Appellanten ontvingen ten tijde hier van belang bijstand op grond van de Wet werk en bijstand (WWB) naar de norm voor gehuwden.
1.2.
Op 3 juli 2012 hebben appellanten het dagelijks bestuur per e-mailbericht verzocht om gegevens te verstrekken. Zij hebben het volgende verzocht:
“1. Alle maatregelen, de precieze bedragen, die door de RSD aan ons zijn opgelegd en zoals die door de RSD aan de belastingdienst zijn verstrekt;
2. Alle inhoudingen, Verl. Inw verdienend kind 10% en 15%, die door de RSD aan ons zijn opgelegd en zoals die door de RSD aan de belastingdienst zijn verstrekt;
3. Alle inhoudingen van € 167,25, totaal inkomsten (incl. VT), die door de RSD in 2009 aan ons zijn opgelegd en zoals die door de RSD aan de belastingdienst zijn verstrekt.”
Daarbij hebben appellanten de RSD verzocht om uitleg van alle inhoudingen die onder punten 2 en 3 zijn vermeld en om te verwijzen naar de relevante wettelijke richtlijnen, regelgeving en/of rechtspraak.
1.3.
Naar aanleiding hiervan heeft het dagelijks bestuur bij brief van 16 juli 2012 appellanten verwezen naar eerdere beschikkingen over deze onderwerpen en naar de jaaropgave, die eerder aan appellanten zijn verstrekt.
1.4.
Bij besluit van 20 september 2012 (het bestreden besluit) heeft het dagelijks bestuur het bezwaar van appellanten tegen de brief van 16 juli 2012 niet-ontvankelijk verklaard op de grond dat de brief geen besluit is waartegen bezwaar kan worden gemaakt.

Vragen en opdrachten:
[1] Op welke grond heeft het dagelijks bestuur volgens de leestekst het bezwaar van appellanten niet-ontvankelijk verklaard?
[2] Schrijf de leestekst verder na de laatste zin.

Gegevensfragment:
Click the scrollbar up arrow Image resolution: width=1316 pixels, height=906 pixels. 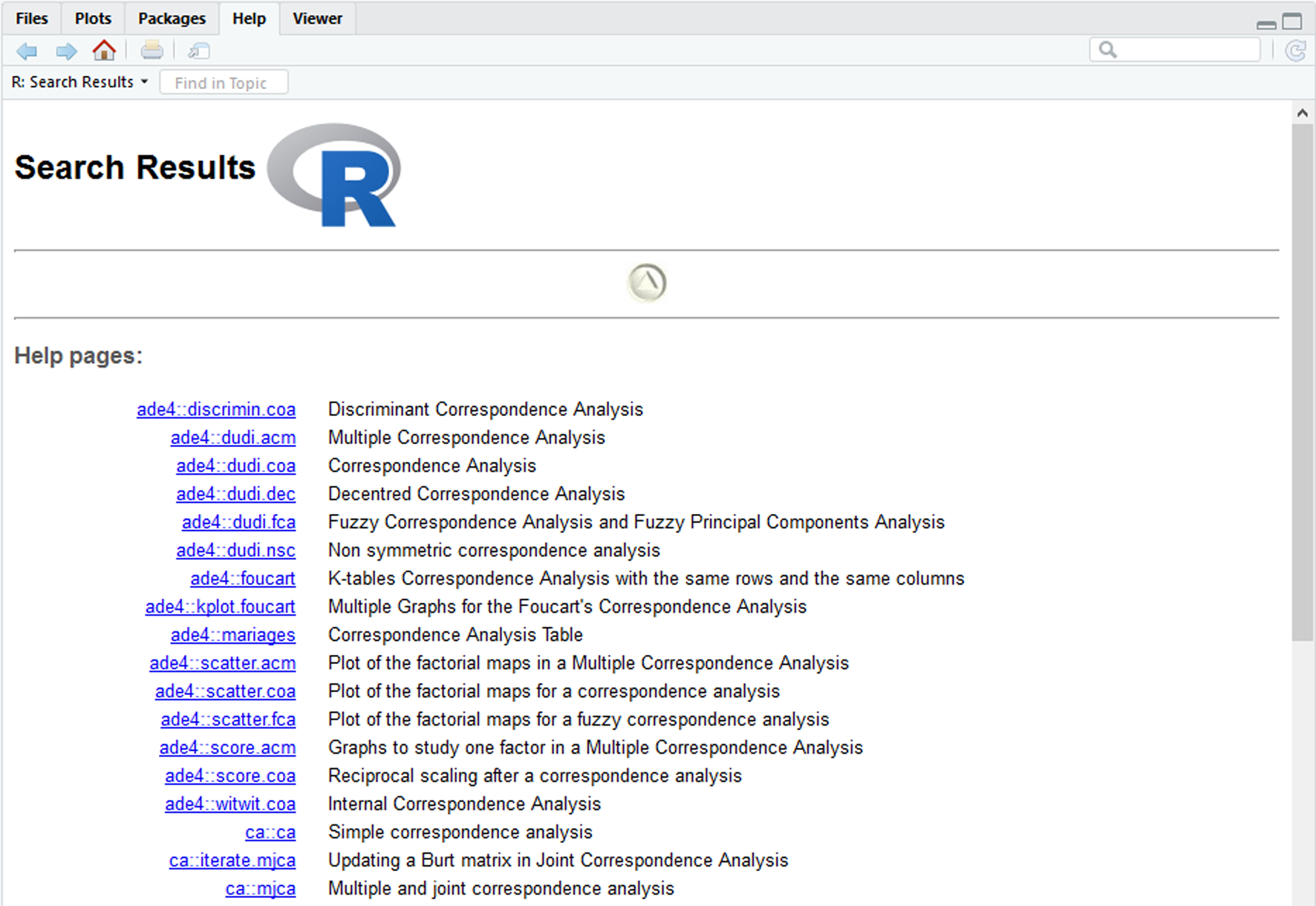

Antwoorden per opdracht:
[1] Omdat de brief van 16 juli 2012 geen besluit is waartegen bezwaar kan worden gemaakt.

[2]
2. Bij de aangevallen uitspraak heeft de rechtbank het beroep tegen het bestreden besluit ongegrond verklaard. De rechtbank heeft - samengevat - overwogen dat appellanten het verzoek van 3 juli 2012 hebben gedaan ten behoeve van op dat moment bij de rechtbank lopende procedures tussen partijen en dat het verzoek geen verzoek is op grond van de Wet openbaarheid van bestuur (Wob) of artikel 35 van de Wet bescherming persoonsgegevens (Wbp). De reactie van het dagelijks bestuur van 16 juli 2012 is daarom geen besluit als bedoeld in artikel 1:3, eerste lid, van de Algemene wet bestuursrecht (Awb), zodat het dagelijks bestuur het bezwaar terecht niet-ontvankelijk heeft verklaard.
3. Appellanten hebben zich in hoger beroep tegen de aangevallen uitspraak gekeerd. Zij hebben aangevoerd dat het dagelijks bestuur in strijd met de Wob en de Wbp het verzoek om informatie heeft afgewezen. Ter zitting hebben zij nader toegelicht dat de aanleiding voor het verzoek een kwestie was die tussen hen en de Belastingdienst speelde.
4. De Raad komt tot de volgende beoordeling.
4.1.
Niet in geschil is dat de reactie van het dagelijks bestuur op het verzoek van 3 juli 2012 van appellanten geen besluit op grond van de WWB is. Appellanten stellen zich blijkens de beroepsgronden op het standpunt dat hun verzoek om informatie is gedaan in het kader van de Wob of de Wbp, zodat de afwijzing daarvan een besluit is op grond van de Wob of de Wbp.
4.2.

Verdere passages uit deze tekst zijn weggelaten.